A mudança na lei das sociedades limitadas coloca o Poder Judiciário diante de dois cenários: pode prevalecer uma vinculação genérica ao Código Civil, que, ao ser alterado, resulta em mudança automática dos quóruns a ele ligados; ou a vontade dos sócios, manifestada na vigência de lei revogada, pode estar vinculada ao texto outrora vigente e, portanto, tal disposição vincularia o contrato social à regra antiga, mesmo após a alteração legal, já que ele expressa o desejo dos sócios quando da assinatura do contrato social.
"Outro caminho possível aos sócios insatisfeitos com a mudança será o exercício do direito de retirada — sendo que o Poder Judiciário poderá ser demandado para discussões relativas à valoração das quotas do sócio retirante", prevê Eduardo Faglioni Ribas.
Para o Judiciário, segundo Mariana Nogueira, a questão é relativamente simples, já que as regras de Direito material se aplicam a qualquer evento nela previsto a partir de sua promulgação, sem retroagir. Portanto, tornam-se aplicáveis a partir de 22 de outubro.
"Dessa forma, as sociedades cujos contratos sociais não prevejam quóruns específicos estarão sujeitas ao quórum de deliberação legal vigente no momento da referida deliberação e/ou votação."
As sociedades que se interessarem em adaptar seus contratos sociais à nova legislação deverão se reunir e votar pela reforma do documento, objetivando a redução dos quóruns previstos ou a sua remoção, com simples remessa à lei vigente.

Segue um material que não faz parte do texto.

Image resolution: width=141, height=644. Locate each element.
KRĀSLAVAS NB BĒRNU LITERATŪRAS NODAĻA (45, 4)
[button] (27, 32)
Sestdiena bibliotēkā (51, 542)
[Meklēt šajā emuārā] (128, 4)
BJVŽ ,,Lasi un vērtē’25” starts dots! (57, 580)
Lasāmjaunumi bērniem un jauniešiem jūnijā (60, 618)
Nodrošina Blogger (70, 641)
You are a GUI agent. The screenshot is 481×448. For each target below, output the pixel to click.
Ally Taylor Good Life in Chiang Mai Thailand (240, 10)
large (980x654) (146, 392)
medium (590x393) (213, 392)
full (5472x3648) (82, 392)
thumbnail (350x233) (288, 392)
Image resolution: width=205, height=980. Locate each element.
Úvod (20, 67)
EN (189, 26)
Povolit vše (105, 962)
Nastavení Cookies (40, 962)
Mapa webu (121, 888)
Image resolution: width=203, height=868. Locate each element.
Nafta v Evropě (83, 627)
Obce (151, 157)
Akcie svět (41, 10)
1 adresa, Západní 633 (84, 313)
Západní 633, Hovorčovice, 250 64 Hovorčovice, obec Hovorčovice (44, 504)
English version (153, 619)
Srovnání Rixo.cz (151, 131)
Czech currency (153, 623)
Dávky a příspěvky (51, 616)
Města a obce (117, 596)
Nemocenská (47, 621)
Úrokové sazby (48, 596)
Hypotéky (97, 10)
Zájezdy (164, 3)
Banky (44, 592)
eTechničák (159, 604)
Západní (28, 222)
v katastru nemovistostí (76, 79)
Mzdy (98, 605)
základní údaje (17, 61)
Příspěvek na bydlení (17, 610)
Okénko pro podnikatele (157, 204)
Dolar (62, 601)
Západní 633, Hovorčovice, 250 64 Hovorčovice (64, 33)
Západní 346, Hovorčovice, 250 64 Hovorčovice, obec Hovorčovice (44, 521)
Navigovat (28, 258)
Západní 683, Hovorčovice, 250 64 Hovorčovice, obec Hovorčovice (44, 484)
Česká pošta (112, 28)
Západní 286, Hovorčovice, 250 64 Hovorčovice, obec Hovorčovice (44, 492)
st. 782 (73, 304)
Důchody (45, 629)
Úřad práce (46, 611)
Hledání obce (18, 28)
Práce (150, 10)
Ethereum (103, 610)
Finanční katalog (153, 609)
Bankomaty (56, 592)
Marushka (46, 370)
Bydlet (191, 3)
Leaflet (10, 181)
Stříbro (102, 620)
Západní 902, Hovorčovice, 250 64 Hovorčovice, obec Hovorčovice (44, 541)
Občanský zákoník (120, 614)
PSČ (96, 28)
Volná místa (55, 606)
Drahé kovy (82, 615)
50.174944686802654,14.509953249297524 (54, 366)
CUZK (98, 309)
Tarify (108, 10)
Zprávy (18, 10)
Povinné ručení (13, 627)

"Essa votação, no entanto, poderá ser delicada porque esbarrará em interesses já postos na sociedade, relacionados ao percentual de participação de cada sócio, que estará obrigada a respeitar o quórum previsto", prevê Mariana Nogueira.
Assim, a nomeação de um administrador não sócio — artigo 1.061 do Código Civil — dependerá da aprovação de pelo menos dois terços dos sócios enquanto o capital não estiver integralizado. E dependerá da maioria simples após a integralização. Atualmente, é exigida a aprovação por unanimidade dos sócios e de pelo menos dois terços deles após a integralização do capital, respectivamente.
"Entendemos a mudança legislativa do quórum geral para sociedades limitadas como bem-vinda, na medida em que, ao privilegiar o princípio majoritário, outorga maior liberdade na acomodação de interesses dos sócios de sociedades limitadas — as quais, caso queiram, poderão adotar, sem óbices, o regime anterior", afirma Eduardo Ribas.
Por outro lado, a ausência de modulação ou de regras de transição para sociedades baseadas na regra atualmente vigente e a data de publicação da lei de apenas 30 dias deverão gerar discussões até então inesperadas entre sócios, visto que será alterada abruptamente a dinâmica do poder de controle.
A prática societária nas sociedades limitadas foi consolidada em torno do quórum de 75%, fixado em uma lei (a atual) na qual não era facultada aos sócios a minoração.
"Era usual, mas não necessário, que fosse fixado no contrato social, mais por razões de forma do que jurídicas, que o quórum de alteração do contrato fosse expressamente indicado em 75%. Não raro, todavia, apenas remetia-se (ou simplesmente não se apontava no contrato essa disposição) ao regramento legal — na segurança de que, uma vez positivada em lei, a relação estaria segura ao longo do tempo”, aponta Eduardo Ribas.
Segundo ele, era comum escolher o regime das sociedades limitadas para garantir ao sócio ou ao grupo minoritário, titular de 25% da participação social, poder de veto nas deliberações atinentes à alteração do contrato social.
“Com a mudança, além da diminuição do custo do controle — já que será controlador aquele com metade mais um da participação social —, retirar-se-á dos minoritários um poder de veto antes constituído em torno da regra de quórum legal", conclui.